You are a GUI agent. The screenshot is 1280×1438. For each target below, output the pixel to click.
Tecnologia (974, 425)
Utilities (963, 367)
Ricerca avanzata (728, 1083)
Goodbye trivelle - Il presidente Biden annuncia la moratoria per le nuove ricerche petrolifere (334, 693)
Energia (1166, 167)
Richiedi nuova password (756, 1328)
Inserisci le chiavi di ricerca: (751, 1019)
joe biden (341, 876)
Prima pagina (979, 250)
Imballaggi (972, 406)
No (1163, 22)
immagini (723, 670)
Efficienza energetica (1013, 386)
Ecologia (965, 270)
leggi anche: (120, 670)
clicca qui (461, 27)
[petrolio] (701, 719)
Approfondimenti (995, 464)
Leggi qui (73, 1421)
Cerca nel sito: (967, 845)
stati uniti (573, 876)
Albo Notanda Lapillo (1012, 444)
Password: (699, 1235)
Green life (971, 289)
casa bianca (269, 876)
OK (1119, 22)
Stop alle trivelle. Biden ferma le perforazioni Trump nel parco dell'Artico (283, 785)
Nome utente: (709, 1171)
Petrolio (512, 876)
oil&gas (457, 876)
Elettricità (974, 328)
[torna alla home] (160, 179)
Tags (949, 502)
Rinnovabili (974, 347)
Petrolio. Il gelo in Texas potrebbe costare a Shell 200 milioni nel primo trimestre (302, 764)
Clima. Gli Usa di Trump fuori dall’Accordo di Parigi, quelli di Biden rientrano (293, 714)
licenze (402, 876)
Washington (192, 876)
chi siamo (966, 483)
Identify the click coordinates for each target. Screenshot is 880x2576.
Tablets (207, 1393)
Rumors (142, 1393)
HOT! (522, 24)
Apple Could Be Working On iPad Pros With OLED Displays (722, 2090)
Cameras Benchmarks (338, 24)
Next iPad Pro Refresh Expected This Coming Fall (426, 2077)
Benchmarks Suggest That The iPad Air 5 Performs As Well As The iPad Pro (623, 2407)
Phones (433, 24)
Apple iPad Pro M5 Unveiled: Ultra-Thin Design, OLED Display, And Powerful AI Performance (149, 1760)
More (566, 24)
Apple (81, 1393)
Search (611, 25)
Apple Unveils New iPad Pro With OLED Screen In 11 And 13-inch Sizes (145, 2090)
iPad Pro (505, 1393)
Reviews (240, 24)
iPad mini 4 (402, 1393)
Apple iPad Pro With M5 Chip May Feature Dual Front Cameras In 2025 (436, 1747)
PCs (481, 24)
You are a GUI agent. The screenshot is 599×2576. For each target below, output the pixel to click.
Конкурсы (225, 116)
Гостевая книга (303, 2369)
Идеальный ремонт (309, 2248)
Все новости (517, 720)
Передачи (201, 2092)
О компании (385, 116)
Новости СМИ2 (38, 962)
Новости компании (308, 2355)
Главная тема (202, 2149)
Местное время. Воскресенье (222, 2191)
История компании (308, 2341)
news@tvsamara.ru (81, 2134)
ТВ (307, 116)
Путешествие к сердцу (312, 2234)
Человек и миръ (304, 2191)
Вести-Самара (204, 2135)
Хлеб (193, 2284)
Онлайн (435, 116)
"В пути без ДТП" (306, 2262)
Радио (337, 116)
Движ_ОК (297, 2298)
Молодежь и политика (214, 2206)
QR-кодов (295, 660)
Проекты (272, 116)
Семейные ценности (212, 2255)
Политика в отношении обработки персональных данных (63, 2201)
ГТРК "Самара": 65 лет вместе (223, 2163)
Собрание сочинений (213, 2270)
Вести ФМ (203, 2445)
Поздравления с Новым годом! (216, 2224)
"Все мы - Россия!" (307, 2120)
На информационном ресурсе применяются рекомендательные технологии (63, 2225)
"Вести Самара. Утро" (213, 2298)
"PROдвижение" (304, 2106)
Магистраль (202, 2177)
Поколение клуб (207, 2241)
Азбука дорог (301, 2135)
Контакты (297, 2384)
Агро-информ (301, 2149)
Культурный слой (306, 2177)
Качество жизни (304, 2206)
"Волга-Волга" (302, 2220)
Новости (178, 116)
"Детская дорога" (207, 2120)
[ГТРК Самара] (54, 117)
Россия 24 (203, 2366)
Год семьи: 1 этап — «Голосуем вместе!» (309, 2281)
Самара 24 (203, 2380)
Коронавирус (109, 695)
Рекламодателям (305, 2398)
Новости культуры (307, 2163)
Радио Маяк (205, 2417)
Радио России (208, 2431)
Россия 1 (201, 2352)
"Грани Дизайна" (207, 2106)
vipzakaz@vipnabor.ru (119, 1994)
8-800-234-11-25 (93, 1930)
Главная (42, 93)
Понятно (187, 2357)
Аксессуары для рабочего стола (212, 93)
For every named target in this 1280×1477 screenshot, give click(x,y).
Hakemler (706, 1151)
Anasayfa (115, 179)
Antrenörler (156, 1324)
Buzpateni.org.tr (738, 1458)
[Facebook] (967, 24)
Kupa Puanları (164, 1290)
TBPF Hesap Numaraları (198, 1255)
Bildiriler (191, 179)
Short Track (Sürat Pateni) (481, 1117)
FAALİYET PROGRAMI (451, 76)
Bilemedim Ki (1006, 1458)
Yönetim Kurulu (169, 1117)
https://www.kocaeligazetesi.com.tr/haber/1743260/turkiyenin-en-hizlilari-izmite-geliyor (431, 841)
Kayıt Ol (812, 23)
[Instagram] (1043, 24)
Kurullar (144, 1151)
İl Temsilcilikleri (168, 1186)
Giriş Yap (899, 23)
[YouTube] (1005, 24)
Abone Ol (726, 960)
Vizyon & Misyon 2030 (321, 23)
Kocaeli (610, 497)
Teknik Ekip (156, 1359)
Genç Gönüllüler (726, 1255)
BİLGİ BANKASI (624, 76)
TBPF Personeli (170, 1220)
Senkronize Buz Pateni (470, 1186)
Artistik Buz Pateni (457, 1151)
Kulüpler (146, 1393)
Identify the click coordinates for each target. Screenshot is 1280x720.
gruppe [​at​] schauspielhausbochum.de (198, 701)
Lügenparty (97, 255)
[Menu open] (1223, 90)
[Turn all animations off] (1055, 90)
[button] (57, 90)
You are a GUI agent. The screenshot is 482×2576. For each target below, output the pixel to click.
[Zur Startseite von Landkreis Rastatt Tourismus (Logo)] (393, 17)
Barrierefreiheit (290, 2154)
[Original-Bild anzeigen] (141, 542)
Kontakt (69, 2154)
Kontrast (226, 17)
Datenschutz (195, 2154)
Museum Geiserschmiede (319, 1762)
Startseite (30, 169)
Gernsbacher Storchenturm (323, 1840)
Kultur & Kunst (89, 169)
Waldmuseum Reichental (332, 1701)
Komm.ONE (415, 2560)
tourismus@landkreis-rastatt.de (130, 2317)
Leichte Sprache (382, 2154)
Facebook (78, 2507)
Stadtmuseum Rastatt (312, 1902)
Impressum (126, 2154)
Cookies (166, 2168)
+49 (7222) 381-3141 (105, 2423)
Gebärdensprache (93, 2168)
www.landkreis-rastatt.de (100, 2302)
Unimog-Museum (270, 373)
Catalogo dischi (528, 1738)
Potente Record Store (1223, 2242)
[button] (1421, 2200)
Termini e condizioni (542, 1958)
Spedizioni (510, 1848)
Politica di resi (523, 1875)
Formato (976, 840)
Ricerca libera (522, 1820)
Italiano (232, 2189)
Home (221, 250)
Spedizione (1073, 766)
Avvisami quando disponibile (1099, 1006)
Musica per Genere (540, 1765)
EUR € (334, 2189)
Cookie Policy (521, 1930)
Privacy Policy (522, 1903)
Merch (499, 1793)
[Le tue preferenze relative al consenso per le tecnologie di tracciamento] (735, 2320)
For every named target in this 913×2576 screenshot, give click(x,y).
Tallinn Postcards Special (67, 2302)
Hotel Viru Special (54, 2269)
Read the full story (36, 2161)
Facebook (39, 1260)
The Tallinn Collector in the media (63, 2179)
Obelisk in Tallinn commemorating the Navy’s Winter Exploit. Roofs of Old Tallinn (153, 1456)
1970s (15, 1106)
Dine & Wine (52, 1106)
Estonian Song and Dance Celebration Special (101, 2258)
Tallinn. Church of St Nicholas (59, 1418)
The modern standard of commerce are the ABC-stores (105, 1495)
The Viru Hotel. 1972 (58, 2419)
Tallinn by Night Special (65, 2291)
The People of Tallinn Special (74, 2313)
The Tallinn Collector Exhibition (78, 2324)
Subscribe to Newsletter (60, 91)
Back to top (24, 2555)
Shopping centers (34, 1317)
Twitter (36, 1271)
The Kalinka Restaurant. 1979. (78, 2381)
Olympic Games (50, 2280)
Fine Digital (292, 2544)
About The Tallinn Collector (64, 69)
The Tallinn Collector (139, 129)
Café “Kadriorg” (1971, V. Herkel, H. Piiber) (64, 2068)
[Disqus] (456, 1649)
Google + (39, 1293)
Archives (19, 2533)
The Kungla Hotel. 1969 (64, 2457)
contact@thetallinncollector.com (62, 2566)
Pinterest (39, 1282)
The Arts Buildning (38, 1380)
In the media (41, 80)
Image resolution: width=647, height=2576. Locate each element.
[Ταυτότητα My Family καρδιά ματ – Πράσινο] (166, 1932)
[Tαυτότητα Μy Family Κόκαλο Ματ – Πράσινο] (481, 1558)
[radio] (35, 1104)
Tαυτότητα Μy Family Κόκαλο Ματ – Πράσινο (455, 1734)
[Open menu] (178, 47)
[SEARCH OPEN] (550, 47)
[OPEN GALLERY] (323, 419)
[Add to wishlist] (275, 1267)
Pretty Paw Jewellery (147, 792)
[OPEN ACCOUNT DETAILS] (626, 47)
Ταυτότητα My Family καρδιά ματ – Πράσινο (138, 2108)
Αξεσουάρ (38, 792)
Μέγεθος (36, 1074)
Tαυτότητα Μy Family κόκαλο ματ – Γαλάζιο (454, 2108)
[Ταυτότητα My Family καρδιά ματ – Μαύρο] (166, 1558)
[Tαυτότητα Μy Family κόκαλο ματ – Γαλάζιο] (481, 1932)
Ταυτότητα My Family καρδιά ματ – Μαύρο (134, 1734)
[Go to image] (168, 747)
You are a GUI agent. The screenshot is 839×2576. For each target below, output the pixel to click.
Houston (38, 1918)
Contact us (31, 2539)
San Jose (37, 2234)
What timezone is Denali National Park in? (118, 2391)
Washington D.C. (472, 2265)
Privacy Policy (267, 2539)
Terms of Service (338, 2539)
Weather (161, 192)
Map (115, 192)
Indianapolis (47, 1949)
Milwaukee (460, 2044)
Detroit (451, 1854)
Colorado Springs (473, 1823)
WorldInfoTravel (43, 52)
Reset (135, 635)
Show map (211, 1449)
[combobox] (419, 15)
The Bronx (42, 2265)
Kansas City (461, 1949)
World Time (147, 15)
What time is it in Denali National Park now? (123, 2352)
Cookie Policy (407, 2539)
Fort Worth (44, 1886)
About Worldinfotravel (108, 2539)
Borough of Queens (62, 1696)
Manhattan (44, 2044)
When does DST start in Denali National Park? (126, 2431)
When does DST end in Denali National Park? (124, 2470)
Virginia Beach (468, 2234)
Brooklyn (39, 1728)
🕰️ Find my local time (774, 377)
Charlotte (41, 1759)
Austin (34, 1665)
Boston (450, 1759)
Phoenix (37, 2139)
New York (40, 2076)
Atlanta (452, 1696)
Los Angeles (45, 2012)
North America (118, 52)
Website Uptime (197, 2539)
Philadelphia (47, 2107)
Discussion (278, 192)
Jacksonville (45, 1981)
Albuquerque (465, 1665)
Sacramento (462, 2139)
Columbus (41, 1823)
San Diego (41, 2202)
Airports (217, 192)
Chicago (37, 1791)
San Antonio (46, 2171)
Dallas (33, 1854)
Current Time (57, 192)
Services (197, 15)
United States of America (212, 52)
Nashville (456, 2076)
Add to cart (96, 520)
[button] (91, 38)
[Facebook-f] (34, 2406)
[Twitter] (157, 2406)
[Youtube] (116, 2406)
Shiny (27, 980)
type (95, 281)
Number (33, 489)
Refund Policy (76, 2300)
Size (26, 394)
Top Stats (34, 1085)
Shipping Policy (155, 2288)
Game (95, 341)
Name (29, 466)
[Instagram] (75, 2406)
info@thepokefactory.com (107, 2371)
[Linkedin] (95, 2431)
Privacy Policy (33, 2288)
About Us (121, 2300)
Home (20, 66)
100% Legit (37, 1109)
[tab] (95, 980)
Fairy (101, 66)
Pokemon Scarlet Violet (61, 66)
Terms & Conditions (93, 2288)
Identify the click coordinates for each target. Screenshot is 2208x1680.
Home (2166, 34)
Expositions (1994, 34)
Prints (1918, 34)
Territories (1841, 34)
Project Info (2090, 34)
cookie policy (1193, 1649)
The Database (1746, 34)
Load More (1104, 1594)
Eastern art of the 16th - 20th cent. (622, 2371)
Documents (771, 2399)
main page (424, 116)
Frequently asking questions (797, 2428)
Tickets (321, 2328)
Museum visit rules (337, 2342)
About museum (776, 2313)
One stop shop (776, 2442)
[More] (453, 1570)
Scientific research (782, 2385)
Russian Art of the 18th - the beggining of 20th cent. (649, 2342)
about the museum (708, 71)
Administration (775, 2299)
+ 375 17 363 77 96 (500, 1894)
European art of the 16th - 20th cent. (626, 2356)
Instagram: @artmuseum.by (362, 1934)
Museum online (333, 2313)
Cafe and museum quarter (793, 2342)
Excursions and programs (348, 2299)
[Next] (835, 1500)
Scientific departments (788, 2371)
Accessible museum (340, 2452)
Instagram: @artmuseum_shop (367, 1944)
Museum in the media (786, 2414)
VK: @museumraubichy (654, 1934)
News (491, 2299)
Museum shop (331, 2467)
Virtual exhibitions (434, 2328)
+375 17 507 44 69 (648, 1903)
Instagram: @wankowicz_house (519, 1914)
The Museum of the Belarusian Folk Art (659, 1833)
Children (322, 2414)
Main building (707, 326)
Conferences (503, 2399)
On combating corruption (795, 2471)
_ _ _
**Required action**
Looking at the data above, write out exactly the lines that start at the one containing "Instagram: @artmuseum.by (362, 1934)" and end at the one containing "Instagram: @artmuseum_shop (367, 1944)"; include both and nothing beyond.

**Response**
Instagram: @artmuseum.by (362, 1934)
Museum online (333, 2313)
Cafe and museum quarter (793, 2342)
Excursions and programs (348, 2299)
[Next] (835, 1500)
Scientific departments (788, 2371)
Accessible museum (340, 2452)
Instagram: @artmuseum_shop (367, 1944)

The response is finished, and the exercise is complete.